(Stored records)
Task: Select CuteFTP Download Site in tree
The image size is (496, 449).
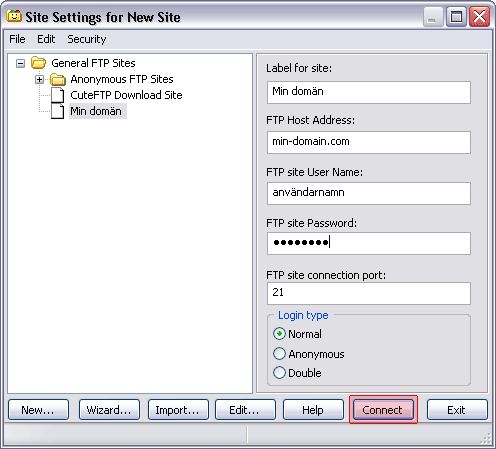Action: coord(126,95)
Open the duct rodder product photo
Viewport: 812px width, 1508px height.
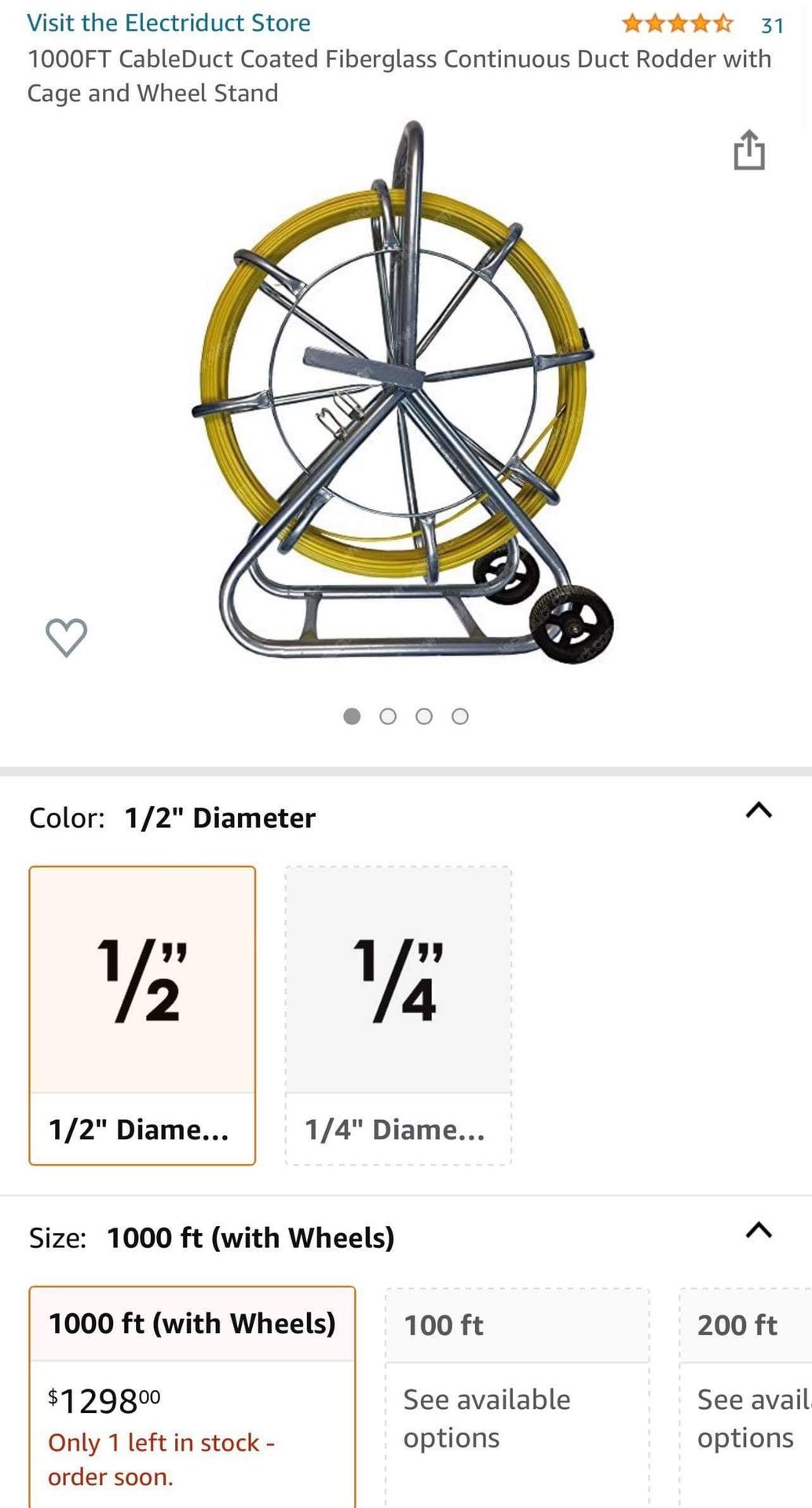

- **Assignment**: Output each record verbatim and leave out its pictures.

- **Output for this task**:
Task: Select CuteFTP Download Site in tree
The image size is (496, 449).
Action: coord(126,95)
Open the duct rodder product photo
Viewport: 812px width, 1508px height.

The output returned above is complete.